Senin, Juli 08, 2013

SOSIOLOGI RUKYATUL HILAL DALAM IBADAH PUASA UMAT ISLAM:



Asli Puasa Ramadhan Rukyatul Hilal

Oleh: Med HATTA

بسم الله الرحمن الرحيم
الحمد لله الذي بنعمته تتم الصالحات، وبعد!
فَمَنْ شَهِدَ مِنْكُمُ الشَّهْرَ فَلْيَصُمْهُقال تعالى:
(Maka barang siapa di antara kamu melihat bulan maka berpuasalah)

Rukyat atau Hisab?

Pada masa awal Islam, para "ahlu as-sabiquunal awwalun" (pendahulu) tidak  ada permasalahan mencolok mengenai awal dan berakhirnya bulan suci Ramadhan, mereka cukup konsukuen kepada ayat al-Qurn: "Maka barang siapa di antara kamu melihat bulan maka berpuasalah" (QS: 02: 185). 



Jika mereka tidak melihat lahirnya bulan karena berbagai hal seperti tidak nampak atau terselubung awan tebal, maka mereka mengembalikan kepada hadits nabi SAW: "berpuasa-lah dengan melihat bulan dan akhirlah dengan melihat bulan (Syawal), jika kamu tidak melihanya karena terhalang olehmu maka cukupkan bulan Sya'ban 30 hari, atau cukupkan bulan Ramadhan 30 hari". Inilah dua pedoman utama umat Islam berkaitan dengan Bulan suci Ramadhan.
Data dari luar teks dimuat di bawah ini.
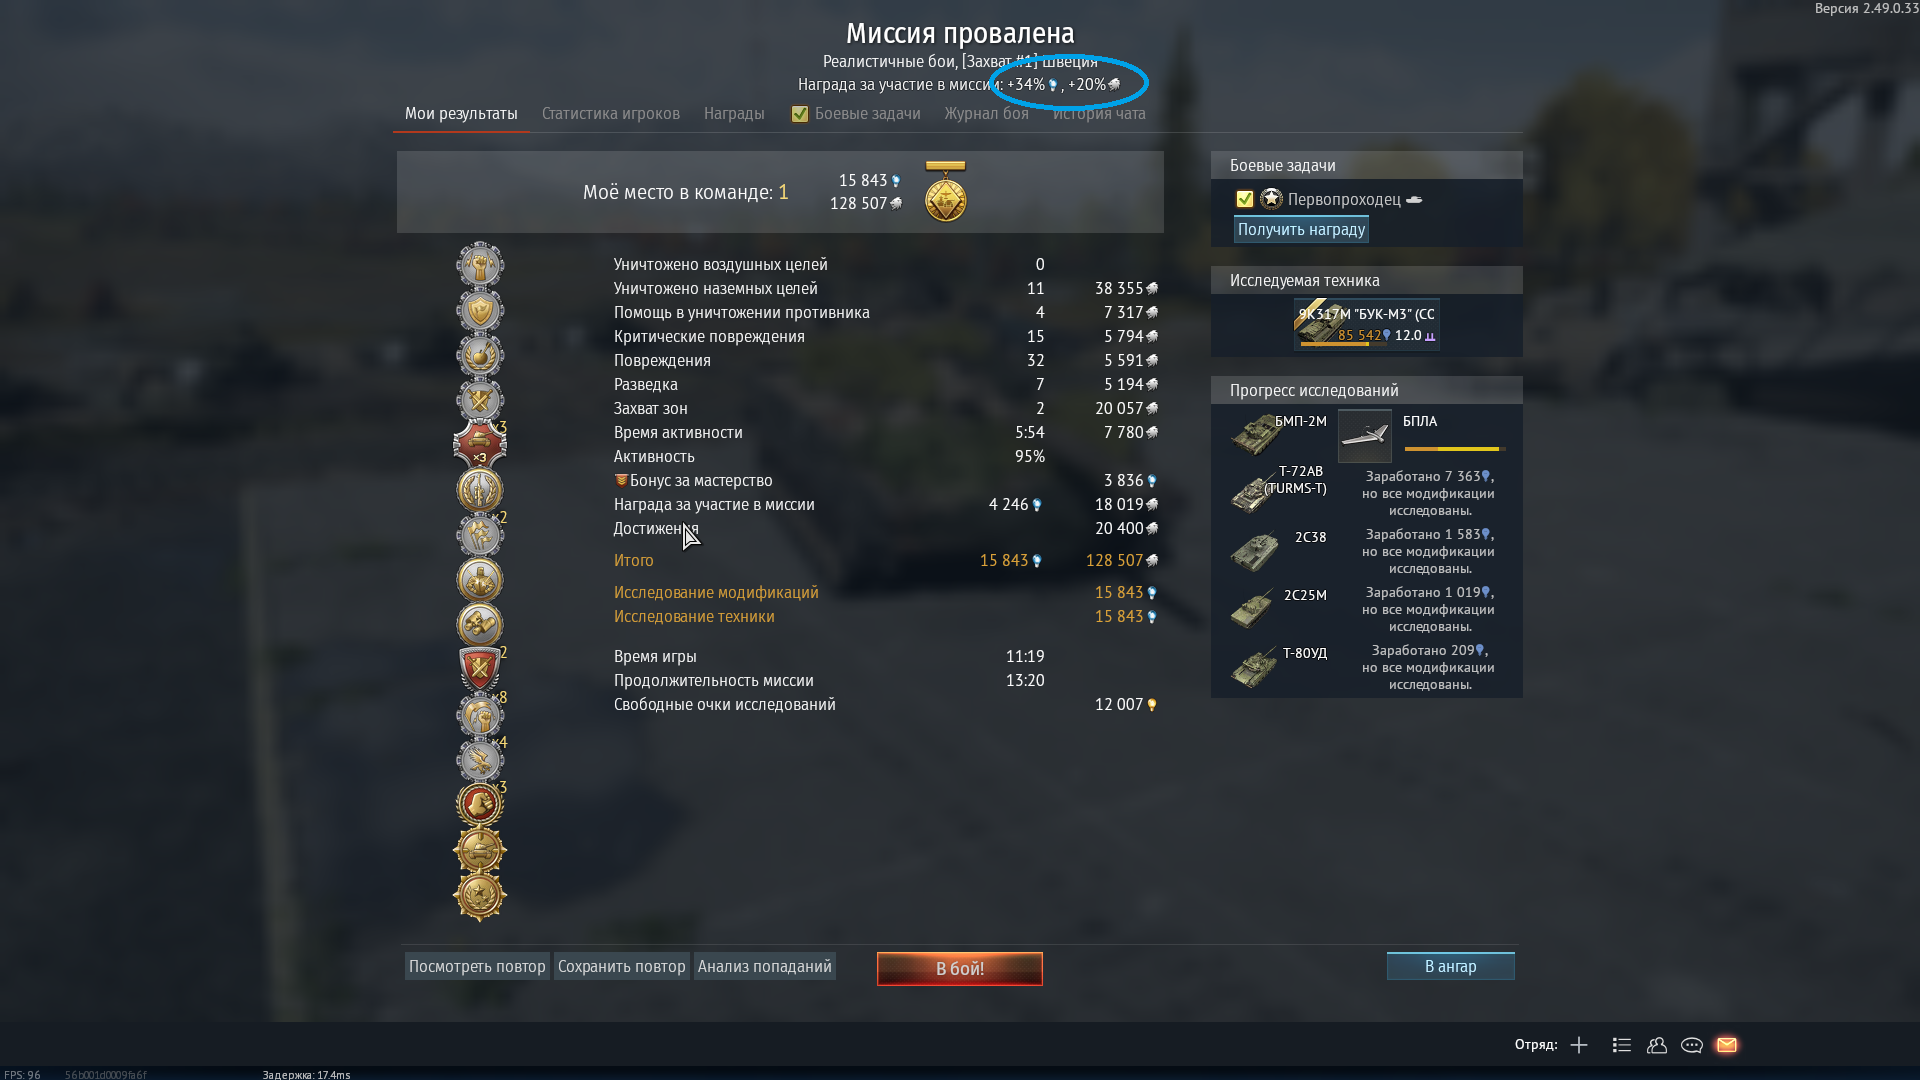The width and height of the screenshot is (1920, 1080).
Task: Return via В ангар button
Action: [1451, 966]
Tidak ada pedoman ketiga .... 

Permasalahan kemudian berkembang sejalan dengan kemajuan sains modern, khususnya setelah penemuan teleskop tercanggih dan observasi besar-besaran ke angkasa luar setelah paruh kedua abad ke-20, maka manusia pun mampu mengawasi benda-benda langit yang sangat jauh termasuk memantau lahir dan matinya hilal (bulan baru). Nah, seberapa besar tingkat akurasi perhitungan hasil teknologi rekayasa ini, dan berapa persen tingkat ketepatannya menghitung dan mengukur perjalanan benda-benda langit?  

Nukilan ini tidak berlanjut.